• [EXCERPTED TEXT]:
[Start of section]

It’s amazing how so many morons can live their entire lives blissfully unaware of how anything works, learn about how something works out of context by some bloviating idiot on social media, and then immediately catastrophize that the entire system is going to collapse because no one but them, who just learned how this thing works, could’ve possibly had the foresight to account for the risks with institutional safeguards. Like for real, just continue to bumble through life with zero curiosity or critical thinking. It’d be better for everyone.
Too many big words, should I buy or sell my bitcoin?
Sell and invest all you’re money into BlockBuster coin
Blockbuster doesn't even trust me to take home a video case. I'm not buying their coins
It hasn’t been a blockbuster year for me. My blockbuster stock is down.
Take a loan out against it, get as leveraged as you can and go long on the Argentinian peso
To be fair, I could see how someone could live through the shenanigans of the 2000s and then become a lifelong cynic about our entire financial system
Dunning-Krueger
Except the people who you would think would have recognized the Bernie madoff scam, or theranos, or the 08 recession, or the savings and loan crises, or that blockbuster would surely fail, just…. Didn’t. So her opinion is really as good as any of the so called professionals.
OP is the smartest Jordan Peterson enthusiast.
And the tallest midget
So we're all fucked is what you're saying?

[End of section]

• [TASK STATEMENT]: In the comment thread, which currency does one reply suggest going long on?

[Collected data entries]
[Start of section]

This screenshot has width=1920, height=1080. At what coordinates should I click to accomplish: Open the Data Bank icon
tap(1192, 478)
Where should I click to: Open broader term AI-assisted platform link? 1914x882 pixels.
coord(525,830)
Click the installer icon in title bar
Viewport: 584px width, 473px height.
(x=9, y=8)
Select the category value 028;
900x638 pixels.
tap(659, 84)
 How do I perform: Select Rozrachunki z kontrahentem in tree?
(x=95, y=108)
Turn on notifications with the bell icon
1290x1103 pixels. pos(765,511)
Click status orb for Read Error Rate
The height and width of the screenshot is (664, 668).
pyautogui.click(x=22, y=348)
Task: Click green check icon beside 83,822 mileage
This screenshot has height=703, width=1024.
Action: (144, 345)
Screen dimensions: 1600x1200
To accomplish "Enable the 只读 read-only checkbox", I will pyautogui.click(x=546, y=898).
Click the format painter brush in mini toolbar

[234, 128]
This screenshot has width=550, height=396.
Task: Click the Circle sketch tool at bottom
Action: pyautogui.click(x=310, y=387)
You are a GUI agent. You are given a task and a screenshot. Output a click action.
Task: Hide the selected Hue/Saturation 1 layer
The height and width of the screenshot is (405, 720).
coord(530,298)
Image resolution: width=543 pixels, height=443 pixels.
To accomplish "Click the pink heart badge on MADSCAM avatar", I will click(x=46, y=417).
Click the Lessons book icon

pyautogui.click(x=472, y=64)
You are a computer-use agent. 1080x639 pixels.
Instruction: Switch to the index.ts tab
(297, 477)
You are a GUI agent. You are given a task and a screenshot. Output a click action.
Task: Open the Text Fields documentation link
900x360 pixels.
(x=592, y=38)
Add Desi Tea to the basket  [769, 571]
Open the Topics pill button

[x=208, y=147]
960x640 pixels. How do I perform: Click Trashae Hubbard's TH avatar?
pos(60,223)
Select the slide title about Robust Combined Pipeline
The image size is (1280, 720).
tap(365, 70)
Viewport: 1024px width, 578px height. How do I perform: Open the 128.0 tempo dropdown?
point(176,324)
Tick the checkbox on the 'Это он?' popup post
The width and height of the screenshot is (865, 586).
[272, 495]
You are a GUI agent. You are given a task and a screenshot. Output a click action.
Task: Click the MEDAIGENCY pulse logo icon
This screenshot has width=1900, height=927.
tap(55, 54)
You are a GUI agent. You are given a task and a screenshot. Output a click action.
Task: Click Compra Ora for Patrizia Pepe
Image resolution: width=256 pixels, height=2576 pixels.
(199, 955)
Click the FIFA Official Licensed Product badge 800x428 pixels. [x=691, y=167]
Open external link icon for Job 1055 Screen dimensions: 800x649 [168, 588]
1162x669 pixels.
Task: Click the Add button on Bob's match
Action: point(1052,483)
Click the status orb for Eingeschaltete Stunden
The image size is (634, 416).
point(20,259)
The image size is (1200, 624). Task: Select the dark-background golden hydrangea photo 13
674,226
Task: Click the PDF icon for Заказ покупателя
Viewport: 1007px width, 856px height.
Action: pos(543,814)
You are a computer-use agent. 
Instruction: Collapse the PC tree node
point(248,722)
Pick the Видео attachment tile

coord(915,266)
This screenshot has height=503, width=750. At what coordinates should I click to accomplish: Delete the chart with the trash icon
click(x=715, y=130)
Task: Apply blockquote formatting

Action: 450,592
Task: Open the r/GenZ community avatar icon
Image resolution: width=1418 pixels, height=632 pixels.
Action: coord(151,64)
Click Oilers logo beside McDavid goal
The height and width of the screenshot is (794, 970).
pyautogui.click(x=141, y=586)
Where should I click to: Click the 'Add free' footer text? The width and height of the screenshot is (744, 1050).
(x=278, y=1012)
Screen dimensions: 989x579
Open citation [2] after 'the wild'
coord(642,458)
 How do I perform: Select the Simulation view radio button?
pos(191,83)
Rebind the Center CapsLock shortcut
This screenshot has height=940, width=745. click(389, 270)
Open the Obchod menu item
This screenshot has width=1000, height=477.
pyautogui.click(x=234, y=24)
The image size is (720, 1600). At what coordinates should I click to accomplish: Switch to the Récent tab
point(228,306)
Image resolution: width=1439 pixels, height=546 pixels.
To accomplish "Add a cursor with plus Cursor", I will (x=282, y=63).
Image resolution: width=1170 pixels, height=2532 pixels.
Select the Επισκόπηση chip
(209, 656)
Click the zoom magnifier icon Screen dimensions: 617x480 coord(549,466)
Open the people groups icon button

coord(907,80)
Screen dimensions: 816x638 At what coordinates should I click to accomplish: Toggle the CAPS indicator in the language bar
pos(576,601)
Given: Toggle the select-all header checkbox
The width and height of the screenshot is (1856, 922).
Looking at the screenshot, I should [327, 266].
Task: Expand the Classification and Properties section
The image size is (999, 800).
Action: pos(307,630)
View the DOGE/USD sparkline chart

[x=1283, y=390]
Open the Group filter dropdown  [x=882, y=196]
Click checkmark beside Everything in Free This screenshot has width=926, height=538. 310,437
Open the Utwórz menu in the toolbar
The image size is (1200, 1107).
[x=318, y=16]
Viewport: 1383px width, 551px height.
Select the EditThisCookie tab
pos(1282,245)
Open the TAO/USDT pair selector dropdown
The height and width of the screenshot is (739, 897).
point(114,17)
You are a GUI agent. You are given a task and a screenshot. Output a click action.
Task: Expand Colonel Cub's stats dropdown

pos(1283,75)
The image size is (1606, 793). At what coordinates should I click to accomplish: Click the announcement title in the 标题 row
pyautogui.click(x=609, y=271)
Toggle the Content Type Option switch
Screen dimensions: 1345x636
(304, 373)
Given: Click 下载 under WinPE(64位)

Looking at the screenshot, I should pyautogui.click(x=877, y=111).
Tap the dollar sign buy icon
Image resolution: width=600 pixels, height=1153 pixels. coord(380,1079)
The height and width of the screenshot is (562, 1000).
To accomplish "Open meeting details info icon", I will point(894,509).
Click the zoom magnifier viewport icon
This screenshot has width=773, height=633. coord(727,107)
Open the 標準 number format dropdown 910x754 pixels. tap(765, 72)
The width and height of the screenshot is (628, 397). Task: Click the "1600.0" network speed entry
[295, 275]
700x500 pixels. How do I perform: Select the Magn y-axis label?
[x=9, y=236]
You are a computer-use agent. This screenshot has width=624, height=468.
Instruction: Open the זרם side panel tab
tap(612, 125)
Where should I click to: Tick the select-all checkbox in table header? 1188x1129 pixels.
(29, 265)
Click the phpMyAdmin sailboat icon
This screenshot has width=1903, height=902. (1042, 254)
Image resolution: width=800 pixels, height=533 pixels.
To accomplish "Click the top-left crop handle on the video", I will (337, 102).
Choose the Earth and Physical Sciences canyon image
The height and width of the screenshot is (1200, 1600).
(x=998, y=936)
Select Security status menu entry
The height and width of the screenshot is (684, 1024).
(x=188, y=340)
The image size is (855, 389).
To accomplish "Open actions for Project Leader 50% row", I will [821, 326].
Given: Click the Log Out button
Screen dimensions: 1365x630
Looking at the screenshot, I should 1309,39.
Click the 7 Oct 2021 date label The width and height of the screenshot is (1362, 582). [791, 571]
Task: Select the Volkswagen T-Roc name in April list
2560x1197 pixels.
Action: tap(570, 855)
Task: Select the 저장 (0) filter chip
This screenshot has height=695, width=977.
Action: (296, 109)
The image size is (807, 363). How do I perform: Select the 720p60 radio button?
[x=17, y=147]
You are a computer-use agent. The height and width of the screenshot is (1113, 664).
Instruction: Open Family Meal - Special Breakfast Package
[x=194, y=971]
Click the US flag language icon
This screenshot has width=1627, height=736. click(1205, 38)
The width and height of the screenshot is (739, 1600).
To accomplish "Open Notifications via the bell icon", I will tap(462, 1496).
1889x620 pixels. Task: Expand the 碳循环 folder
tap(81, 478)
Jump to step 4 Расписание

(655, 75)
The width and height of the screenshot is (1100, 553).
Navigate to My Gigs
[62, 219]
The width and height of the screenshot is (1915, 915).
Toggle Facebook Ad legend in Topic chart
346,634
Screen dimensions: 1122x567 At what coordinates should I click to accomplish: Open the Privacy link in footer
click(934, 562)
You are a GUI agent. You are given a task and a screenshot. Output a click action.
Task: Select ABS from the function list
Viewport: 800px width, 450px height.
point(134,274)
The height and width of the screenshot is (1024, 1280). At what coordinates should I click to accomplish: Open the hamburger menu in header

[End of section]

• [YOUR SOLUTION]: The Argentinian peso.